Task prompt:
Quote, in the order they appear, every passage that the news article on Queen Creek teacher resignations places in quotation marks as Brad Charles's words.

Teachers resign as Queen Creek schools prepare to reopen
Aug 14, 2020, 5:57 AM | Updated: 11:51 am
(Facebook Photo/Queen Creek Unified School District)
PHOENIX – Numerous teachers in the Queen Creek Unified School District have resigned as their schools get ready to welcome back students for in-person classes Monday.
Brad Charles, 58, is among the teachers who’ve chosen to resign following the district’s decision to reopen schools despite the state health benchmarks recommending against it.
The district is in Maricopa County, which has met two of the three benchmarks.
“I’ve had a lot of difficult decisions to make in my lifetime,” he told KTAR News 92.3 FM.
“But this is one of the hardest, because my livelihood depends on it. It’s uncertain times, and we’re not financially, really, all that well off.”
Charles, a science teacher at Queen Creek High School, felt that he had no other choice. He has type 2 diabetes, making him high risk for the coronavirus.
“My doctor recommended that if I had a class larger than 10-15 students, I should teach online,” he said.
“The district didn’t give me that opportunity.”

The data:
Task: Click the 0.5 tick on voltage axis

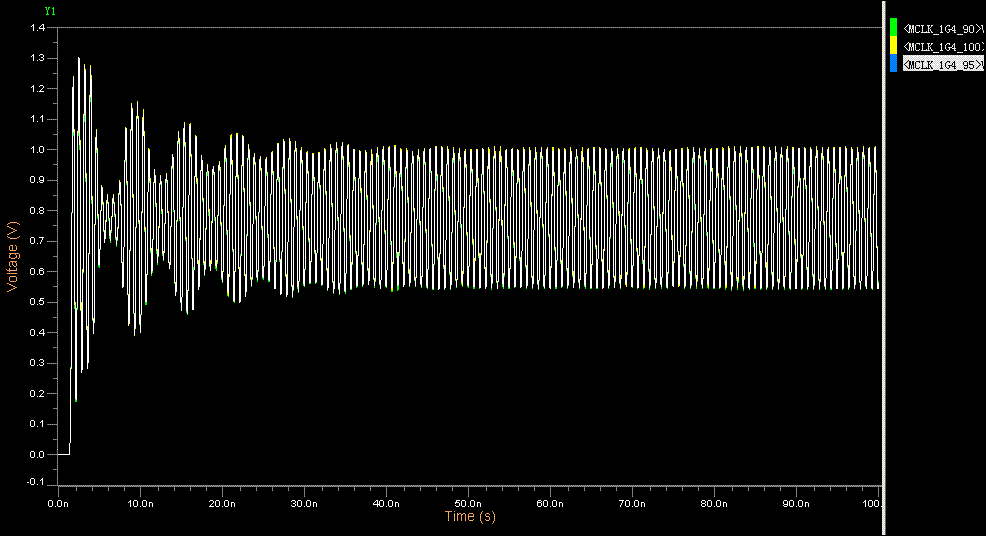Action: [37, 302]
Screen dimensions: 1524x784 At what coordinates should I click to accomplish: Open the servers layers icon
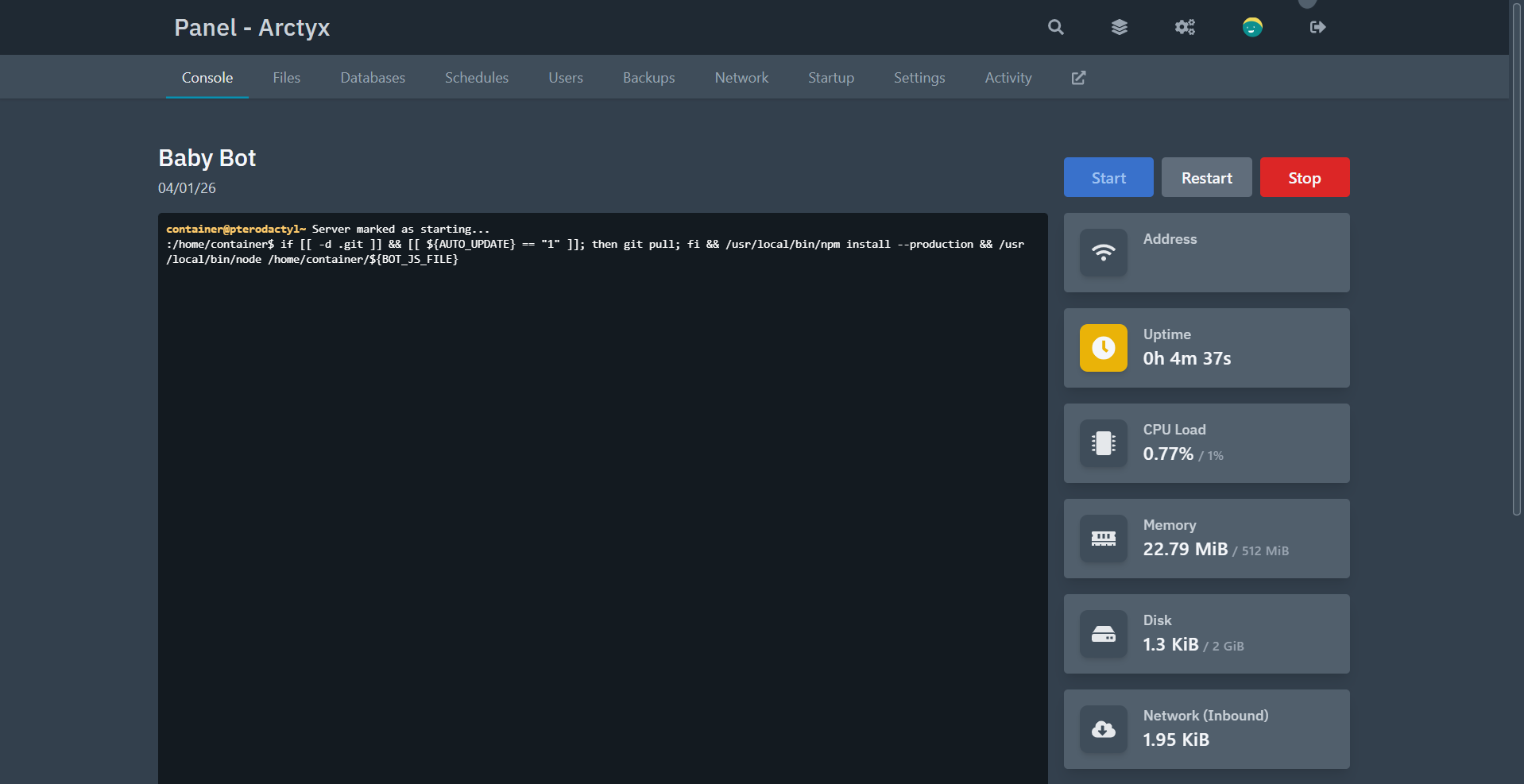[x=1119, y=27]
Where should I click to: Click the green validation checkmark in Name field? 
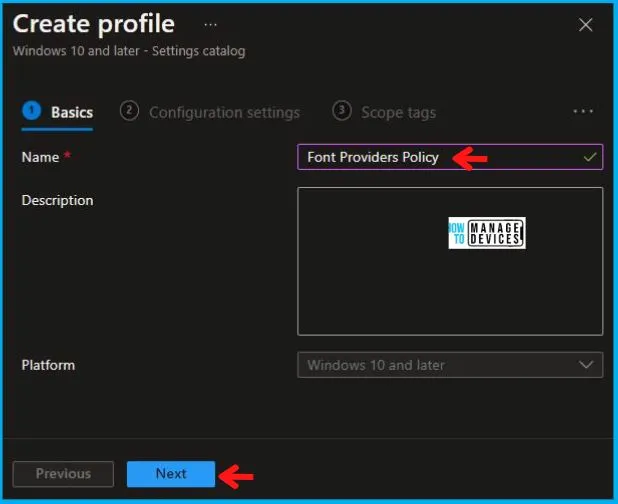(590, 157)
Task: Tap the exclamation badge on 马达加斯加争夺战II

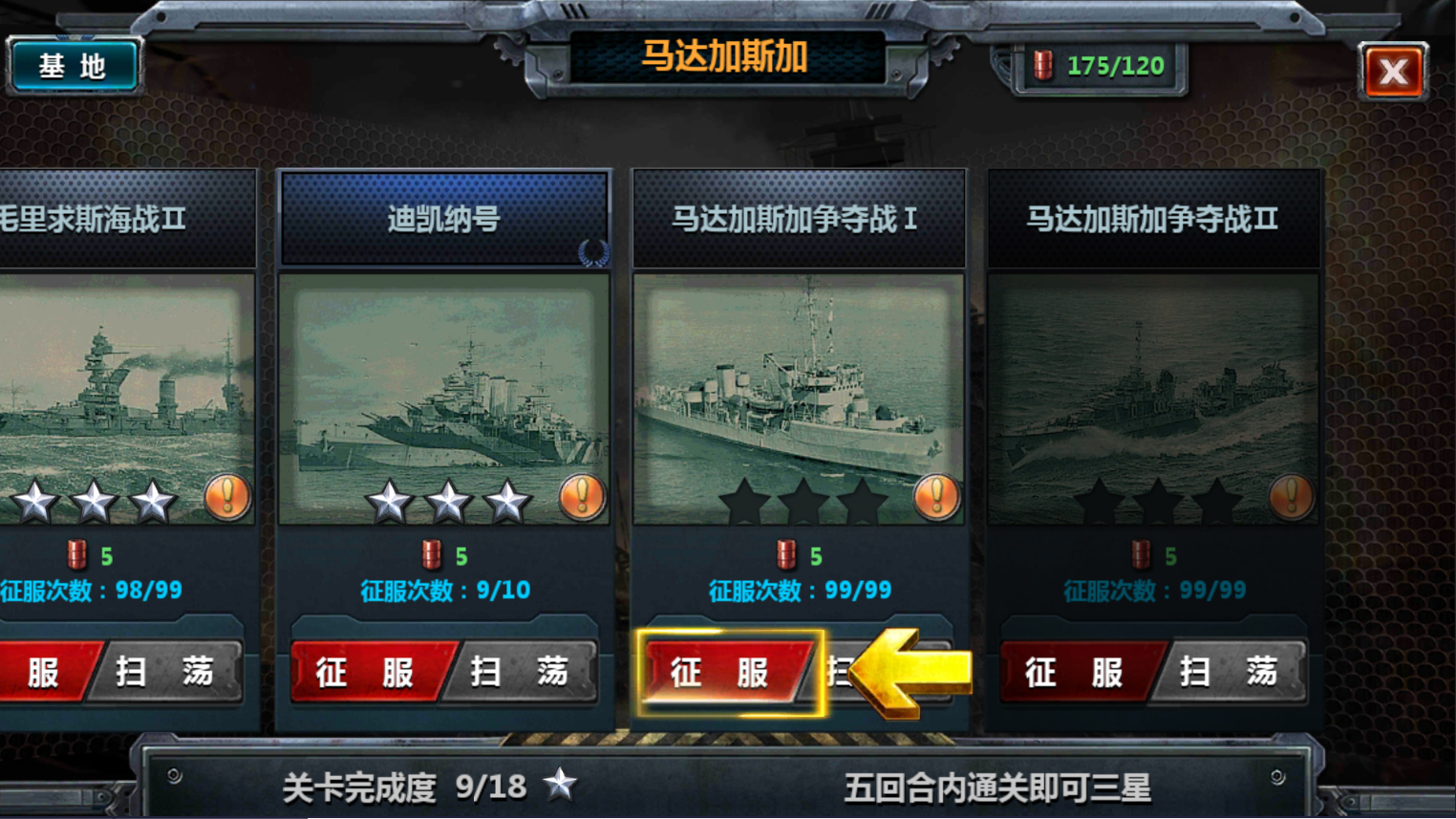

Result of this exercise:
1. "I've had a lot of difficult decisions to make in my lifetime,"
2. "But this is one of the hardest, because my livelihood depends on it. It's uncertain times, and we're not financially, really, all that well off."
3. "My doctor recommended that if I had a class larger than 10-15 students, I should teach online,"
4. "The district didn't give me that opportunity."